Estimado Sr. Campoy: leo con mucho interés su revista y agradezco la labor tan importante que hacen usted y su equipo informando de otras opciones para tratar enfermedades por profesionales con una visión más integral y menos tóxica. Y por segunda vez solicito su ayuda, en esta ocasión para mi hermana. En noviembre de 2016 le diagnosticaron un lentigo maligno –melanoma in situ– en la mejilla derecha. En aquella ocasión no aceptó la extirpación pero el pasado 25 de octubre de 2018 se lo extirparon citándola para revisión el 6 de febrero de 2019. Sin embargo cuatro días después tuvo que acudir a Urgencias porque se le había infectado la herida. La limpiaron, le hicieron un TAC, la pusieron un tratamiento de antibióticos y la remitieron a Atención Primaria. En diciembre la llamaron de la fundación para citarla, primero en cirugía plástica y después para Oncología. En cirugía plástica nos explicarían que tienen que operarla para ampliar los márgenes de la cicatriz previa, profundizar y limpiar advirtiéndonos de la posibilidad de tener que llegar hasta el vaciado del cuello para prevenir una posible metástasis. Ante un proceso tan agresivo le pregunté a la doctora si no había alguna forma de verificar previamente si la extirpación realizada había dejado la zona bien limpia y sin peligro. Me contestó que podría ser un TAC o un escáner pero que ella no podía ordenarlo por lo que nos remitió a Dermatología.

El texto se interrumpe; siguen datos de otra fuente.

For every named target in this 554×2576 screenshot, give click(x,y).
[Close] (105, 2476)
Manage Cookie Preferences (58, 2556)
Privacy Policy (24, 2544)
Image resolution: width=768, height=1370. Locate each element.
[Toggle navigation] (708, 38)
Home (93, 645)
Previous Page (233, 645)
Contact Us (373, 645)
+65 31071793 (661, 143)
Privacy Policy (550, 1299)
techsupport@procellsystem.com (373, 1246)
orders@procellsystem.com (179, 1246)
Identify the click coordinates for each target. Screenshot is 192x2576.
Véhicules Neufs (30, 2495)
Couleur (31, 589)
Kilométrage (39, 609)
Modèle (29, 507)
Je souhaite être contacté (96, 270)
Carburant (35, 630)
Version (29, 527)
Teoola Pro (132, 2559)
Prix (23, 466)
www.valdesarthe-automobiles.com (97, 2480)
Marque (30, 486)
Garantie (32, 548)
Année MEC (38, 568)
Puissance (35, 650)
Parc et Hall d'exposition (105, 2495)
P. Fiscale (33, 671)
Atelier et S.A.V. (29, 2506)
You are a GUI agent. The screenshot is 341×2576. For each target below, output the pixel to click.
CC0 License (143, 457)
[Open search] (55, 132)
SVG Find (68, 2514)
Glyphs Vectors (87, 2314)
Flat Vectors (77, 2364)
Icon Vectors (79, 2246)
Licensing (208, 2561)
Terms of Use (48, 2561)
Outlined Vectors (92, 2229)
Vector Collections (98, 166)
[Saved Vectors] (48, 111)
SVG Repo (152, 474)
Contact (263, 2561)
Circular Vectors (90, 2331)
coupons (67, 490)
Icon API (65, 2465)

Así que con inseguridad y desconfianza decidimos rechazar la intervención inmediata, aplazar la cita con Oncología y esperar a la revisión de la operación el 6 de febrero antes de solicitar un TAC o un escáner. Mi hermana tiene 74 años y buena salud; lo único que toma es un complejo vitamínico y Ginkgo Biloba. He pensado que tomara Renovén (Bio-Bac). Espero su respuesta ya que confío mucho en lo que puedan aconsejarme sobre este proceso. Le adjunto los informes médicos. Gracias por su atención y reciba un cordial saludo.

Pilar Domenech Roldán 

Aunque no nos lo indica suponemos que a su hermana le extirparon el melanoma mediante la llamada Cirugía de Mohs que se controla microscópicamente y es eficaz en más del 97% de los carcinomas primarios de células basales, en el 94% de los carcinomas de células escamosas y en más del 77% de los melanomas in situ (el caso de su hermana). Al tratarse de un procedimiento controlado micrográficamente permite una eliminación precisa del tejido canceroso. Y no nos consta que haya alternativas verdaderamente eficaces por lo que procede atender a lo que les proponen. Pueden consultar en cualquier caso al Dr. Pérez Olmedo por si entiende que en este caso concreto puede tratarse con Ozonoterapia; tiene su consulta en Pontevedra y el teléfono de su clínica es el 986 10 10 76.